# Differential Equations?

find a differential equation that has y=c1exp(2t) +c2exp(-3t)

I take derviatives and try to elimminate stuff, but I can't make it go away........ I know the anser, but I can't seem to same thing..

Update:

y=c1exp(2t) +c2exp(-37) is the solution to some differential equation....I am looking for a differential equation that this solution would satisfy..

Relevance

Man, Ippus just beat me to it. :c( i have an easier solution at the bottom, though.

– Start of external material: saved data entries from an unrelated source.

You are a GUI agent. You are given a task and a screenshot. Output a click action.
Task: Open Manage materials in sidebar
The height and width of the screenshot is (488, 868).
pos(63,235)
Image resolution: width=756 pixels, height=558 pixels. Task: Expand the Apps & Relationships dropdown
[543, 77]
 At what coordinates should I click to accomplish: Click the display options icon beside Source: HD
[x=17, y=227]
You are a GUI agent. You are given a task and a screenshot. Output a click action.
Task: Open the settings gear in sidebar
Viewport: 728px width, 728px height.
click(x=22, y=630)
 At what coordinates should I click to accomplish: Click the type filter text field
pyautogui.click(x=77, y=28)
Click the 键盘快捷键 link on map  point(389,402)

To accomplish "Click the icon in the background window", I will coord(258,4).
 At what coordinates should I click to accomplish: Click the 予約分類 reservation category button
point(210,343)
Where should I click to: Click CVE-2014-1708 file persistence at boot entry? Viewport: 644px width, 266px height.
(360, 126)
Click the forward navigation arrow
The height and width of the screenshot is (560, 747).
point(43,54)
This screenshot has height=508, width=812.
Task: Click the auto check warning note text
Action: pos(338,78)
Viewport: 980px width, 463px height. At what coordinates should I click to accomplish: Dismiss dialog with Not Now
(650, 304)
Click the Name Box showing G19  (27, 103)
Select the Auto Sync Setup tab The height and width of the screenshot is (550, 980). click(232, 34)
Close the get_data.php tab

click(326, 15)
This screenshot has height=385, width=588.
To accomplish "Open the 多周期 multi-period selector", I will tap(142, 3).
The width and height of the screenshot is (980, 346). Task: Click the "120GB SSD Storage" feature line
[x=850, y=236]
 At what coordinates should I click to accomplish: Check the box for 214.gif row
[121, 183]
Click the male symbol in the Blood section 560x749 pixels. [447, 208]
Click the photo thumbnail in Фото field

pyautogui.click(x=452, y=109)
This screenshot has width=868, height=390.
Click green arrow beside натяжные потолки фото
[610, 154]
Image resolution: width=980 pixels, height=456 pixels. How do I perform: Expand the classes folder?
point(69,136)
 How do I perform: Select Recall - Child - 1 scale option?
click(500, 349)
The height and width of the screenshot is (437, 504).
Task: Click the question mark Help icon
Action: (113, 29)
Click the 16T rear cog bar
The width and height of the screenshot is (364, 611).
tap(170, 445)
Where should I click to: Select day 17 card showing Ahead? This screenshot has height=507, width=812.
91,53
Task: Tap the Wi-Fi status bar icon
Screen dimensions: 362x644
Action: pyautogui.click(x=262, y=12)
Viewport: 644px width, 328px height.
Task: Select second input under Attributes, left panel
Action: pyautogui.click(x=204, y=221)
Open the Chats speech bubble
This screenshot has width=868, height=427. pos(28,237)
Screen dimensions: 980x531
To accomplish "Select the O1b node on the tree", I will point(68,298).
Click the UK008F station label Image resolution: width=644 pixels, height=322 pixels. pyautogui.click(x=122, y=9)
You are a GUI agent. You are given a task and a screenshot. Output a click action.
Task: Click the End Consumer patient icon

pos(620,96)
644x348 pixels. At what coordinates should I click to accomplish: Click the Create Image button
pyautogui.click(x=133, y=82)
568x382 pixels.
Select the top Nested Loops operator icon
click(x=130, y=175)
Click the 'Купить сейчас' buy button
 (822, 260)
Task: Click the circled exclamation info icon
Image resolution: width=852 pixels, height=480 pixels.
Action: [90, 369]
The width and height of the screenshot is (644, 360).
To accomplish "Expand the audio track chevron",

There are two roots, so you're looking for a 2nd order differential equation.

Differentiate once:

y' = 2 c1 e^(2t) - 3 c2 e^(-3t)

And then again:

y'' = 4 c1 e^(2t) + 9 c2 e^(-3t)

And then express y'' using y and y':

y'' = ay' + by

4 c1 e^(2t) + 9 c2 e^(-3t) = a[2 c1 e^(2t) - 3 c2 e^(-3t)] + b[c1 e^(2t) + c2 e^(-3t)]

To make things a little easier, break this into two equations:

4 c1 e^(2t) = a[2 c1 e^(2t) ] + b[c1 e^(2t)]

9 c2 e^(-3t) = a[-3 c2 e^(-3t)] + b[c2 e^(-3t)]

And then you can make things even easier by dividing the 1st equation by c1 e^(2t) and the second by c2 e^(-3t):

4 = 2a + b

9 = -3a + b

Subtract the 2nd equation from the first, and you get 5a = -5, so a = -1 and b = 4 - 2(-1) = 6.

So the differential equation would be:

y = -y' + 6y

*******************************************

That's the hard way.

The easy way is just to know that, 2 and -3 must be roots of the characteristic equation:

(r - 2)(r + 3) = r² + r - 6

And this corresponds to the differential equation:

y'' + y' - 6y = 0

y'' = -y' + 6y

The presence of two terms in the expression for y means you'll need to look for a second order differential equation.

Perhaps this is what was throwing you off?

It will be easier to read my post if I write your c1 coefficient as c, and c2 as d.

y = c e^2t + d e^-3t

differentiate w.r.t. t:

y' = 2c e^2t -3d e^-3t

and again:

y'' = 4c e^2t + 9d e^-3t

For this to be written as a linear function of y and y' (we expect this to be the case given the simple exponential form of the solution):

y'' = A y + B y'

for some coefficients A and B, where

4 = A + 2B (1)

9 = A - 3B (2)

This is a pair of simultaneous algebraic equations.

By elimination: (2) => A = 9+3B

so (1) gives us

4 = 9+ 3B + 2B

-5 = 5B

B = -1

which implies A = 6.

so y'' = 6y - y'

i.e., y'' + y' - 6y = 0

You can verify this by plugging your y expression back in to this differential equation and getting 0!

Source(s): I'm a mathematician

Post what you 'know' is the answer and I'll get back to you.